**PROBLEM REQUIREMENTS:** Convert the lines of the listing below into a numbered list, starting at the line that contains "coordinates (269, 462)." and ending at the line that contains "so click(x=687, y=545).", and leave out any blank lines.
---- GIVEN ENTRIES
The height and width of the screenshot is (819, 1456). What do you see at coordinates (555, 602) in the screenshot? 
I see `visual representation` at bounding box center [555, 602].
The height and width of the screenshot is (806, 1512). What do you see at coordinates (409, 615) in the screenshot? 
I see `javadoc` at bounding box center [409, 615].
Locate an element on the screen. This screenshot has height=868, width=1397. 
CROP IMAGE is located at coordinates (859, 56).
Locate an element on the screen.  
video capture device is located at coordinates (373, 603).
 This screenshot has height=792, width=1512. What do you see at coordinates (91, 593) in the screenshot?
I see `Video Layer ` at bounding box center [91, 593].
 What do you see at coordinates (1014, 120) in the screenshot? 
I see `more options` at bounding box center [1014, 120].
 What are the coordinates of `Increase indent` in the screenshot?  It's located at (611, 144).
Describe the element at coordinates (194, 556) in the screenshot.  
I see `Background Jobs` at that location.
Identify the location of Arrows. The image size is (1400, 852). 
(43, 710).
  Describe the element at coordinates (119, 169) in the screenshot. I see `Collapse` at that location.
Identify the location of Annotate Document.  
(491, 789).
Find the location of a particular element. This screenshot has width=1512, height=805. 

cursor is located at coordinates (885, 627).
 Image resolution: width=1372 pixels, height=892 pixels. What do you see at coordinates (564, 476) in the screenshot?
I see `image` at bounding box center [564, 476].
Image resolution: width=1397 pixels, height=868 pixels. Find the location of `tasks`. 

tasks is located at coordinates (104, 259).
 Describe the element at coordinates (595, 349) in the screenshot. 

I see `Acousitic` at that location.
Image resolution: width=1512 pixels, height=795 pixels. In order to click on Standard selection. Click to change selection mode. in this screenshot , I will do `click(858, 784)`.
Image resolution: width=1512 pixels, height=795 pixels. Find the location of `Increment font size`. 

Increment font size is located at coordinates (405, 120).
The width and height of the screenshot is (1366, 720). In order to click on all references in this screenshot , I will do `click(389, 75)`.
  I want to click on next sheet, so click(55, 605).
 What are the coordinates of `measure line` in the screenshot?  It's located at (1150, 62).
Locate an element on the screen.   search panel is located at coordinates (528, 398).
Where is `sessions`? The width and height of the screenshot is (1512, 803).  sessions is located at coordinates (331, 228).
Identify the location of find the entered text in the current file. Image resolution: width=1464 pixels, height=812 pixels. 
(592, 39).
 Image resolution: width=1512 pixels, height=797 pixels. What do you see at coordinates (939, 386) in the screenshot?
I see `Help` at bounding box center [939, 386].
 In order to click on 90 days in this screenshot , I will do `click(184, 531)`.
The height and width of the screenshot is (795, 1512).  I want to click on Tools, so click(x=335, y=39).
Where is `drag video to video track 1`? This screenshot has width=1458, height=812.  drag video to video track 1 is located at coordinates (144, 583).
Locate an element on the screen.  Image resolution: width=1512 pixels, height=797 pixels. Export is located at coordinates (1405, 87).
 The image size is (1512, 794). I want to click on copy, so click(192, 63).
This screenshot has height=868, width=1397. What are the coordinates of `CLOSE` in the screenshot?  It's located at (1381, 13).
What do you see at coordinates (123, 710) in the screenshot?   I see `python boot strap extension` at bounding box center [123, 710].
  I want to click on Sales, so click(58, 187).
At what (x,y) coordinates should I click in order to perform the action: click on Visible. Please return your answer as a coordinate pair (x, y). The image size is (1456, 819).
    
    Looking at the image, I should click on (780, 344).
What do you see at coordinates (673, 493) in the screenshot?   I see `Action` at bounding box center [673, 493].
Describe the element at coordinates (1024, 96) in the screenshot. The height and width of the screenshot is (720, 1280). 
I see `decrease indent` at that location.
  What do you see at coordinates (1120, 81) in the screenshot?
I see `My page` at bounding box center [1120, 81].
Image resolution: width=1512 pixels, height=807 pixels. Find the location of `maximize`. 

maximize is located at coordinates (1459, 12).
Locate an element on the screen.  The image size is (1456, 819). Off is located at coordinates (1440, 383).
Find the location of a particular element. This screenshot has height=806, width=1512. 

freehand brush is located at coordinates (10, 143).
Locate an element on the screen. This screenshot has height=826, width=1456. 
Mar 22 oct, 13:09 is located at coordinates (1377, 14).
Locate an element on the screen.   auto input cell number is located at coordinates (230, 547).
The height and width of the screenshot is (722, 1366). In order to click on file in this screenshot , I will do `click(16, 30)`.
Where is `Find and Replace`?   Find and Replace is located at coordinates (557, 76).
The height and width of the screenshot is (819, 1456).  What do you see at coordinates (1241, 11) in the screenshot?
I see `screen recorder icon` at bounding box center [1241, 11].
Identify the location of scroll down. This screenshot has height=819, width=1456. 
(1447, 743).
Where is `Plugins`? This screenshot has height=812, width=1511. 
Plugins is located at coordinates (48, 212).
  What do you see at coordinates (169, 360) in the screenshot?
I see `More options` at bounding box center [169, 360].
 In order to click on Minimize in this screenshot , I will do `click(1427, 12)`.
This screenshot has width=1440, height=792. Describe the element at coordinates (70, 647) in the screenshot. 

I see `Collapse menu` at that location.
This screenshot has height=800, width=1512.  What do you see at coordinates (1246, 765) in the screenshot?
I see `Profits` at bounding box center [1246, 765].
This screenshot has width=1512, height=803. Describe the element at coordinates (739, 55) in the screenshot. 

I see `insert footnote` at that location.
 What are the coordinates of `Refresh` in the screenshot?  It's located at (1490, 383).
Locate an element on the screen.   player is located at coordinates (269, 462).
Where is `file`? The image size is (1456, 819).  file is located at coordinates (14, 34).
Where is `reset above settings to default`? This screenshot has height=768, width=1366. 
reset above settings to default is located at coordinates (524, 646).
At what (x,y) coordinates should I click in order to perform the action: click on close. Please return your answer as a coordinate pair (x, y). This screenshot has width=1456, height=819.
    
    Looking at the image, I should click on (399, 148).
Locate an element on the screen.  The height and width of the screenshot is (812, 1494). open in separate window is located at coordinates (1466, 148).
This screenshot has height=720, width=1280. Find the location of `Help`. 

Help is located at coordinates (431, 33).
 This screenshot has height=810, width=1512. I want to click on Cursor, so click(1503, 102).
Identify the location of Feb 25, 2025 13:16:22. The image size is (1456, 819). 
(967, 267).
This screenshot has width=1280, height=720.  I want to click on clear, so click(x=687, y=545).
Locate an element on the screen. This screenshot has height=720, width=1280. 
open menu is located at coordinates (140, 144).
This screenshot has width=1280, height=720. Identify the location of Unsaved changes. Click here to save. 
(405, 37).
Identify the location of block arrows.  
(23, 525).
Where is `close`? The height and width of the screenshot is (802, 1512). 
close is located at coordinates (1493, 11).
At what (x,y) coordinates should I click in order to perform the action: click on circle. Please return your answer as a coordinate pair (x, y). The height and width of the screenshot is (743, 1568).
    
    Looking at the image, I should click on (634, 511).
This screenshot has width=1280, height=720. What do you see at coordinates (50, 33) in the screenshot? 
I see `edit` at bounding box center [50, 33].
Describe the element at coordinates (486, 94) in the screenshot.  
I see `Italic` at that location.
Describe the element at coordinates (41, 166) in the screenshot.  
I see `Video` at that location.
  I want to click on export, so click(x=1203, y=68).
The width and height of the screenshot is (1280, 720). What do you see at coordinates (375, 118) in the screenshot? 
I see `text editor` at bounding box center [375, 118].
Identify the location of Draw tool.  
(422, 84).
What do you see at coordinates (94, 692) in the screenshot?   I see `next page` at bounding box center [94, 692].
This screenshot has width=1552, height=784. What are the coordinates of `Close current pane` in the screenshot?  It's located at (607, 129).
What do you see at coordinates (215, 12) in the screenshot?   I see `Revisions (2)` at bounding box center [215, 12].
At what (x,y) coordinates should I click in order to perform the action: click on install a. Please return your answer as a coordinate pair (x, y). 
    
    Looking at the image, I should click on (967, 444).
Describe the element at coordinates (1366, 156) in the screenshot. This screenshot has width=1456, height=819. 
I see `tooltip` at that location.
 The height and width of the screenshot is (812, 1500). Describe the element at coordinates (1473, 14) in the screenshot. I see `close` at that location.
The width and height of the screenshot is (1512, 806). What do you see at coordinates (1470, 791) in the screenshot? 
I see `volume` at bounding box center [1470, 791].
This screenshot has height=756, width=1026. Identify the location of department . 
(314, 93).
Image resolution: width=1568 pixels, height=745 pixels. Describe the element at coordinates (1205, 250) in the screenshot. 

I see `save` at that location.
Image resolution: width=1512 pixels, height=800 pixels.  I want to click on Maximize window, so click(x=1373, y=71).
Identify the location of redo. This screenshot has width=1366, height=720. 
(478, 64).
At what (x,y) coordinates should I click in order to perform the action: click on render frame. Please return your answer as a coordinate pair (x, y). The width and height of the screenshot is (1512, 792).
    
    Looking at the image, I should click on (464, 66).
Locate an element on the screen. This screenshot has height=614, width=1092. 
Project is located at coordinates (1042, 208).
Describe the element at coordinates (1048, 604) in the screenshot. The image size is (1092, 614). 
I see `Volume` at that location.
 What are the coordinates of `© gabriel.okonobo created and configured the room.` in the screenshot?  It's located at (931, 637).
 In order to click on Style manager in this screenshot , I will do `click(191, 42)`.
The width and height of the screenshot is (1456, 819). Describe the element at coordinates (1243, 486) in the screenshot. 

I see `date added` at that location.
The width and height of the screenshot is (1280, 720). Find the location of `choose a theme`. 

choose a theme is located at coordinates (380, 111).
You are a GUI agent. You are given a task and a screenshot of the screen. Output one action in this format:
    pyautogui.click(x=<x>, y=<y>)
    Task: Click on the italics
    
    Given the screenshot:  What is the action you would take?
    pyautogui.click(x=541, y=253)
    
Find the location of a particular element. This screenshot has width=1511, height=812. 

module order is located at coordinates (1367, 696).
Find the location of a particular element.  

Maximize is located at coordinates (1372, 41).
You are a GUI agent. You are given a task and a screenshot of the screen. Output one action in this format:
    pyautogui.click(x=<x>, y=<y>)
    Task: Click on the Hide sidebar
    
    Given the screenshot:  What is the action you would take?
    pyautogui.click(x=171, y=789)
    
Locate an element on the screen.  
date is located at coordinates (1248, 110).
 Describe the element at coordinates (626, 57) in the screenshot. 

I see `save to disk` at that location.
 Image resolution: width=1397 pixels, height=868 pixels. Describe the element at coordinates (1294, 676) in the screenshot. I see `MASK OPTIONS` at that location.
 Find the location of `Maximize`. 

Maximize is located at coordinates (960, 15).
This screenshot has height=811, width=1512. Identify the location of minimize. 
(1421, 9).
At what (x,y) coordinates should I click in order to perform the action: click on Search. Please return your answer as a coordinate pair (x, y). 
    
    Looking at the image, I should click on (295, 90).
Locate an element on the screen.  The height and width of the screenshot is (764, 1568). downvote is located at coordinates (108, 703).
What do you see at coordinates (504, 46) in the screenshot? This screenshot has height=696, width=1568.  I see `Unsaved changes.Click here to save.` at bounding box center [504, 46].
--------
**RESULT BELOW:**
1. Locate an element on the screen.   player is located at coordinates (269, 462).
2. Where is `file`? The image size is (1456, 819).  file is located at coordinates (14, 34).
3. Where is `reset above settings to default`? This screenshot has height=768, width=1366. 
4. reset above settings to default is located at coordinates (524, 646).
5. At what (x,y) coordinates should I click in order to perform the action: click on close. Please return your answer as a coordinate pair (x, y). This screenshot has width=1456, height=819.
6.     Looking at the image, I should click on (399, 148).
7. Locate an element on the screen.  The height and width of the screenshot is (812, 1494). open in separate window is located at coordinates (1466, 148).
8. This screenshot has height=720, width=1280. Find the location of `Help`. 
9. Help is located at coordinates (431, 33).
10.  This screenshot has height=810, width=1512. I want to click on Cursor, so click(1503, 102).
11. Identify the location of Feb 25, 2025 13:16:22. The image size is (1456, 819). 
12. (967, 267).
13. This screenshot has width=1280, height=720.  I want to click on clear, so click(x=687, y=545).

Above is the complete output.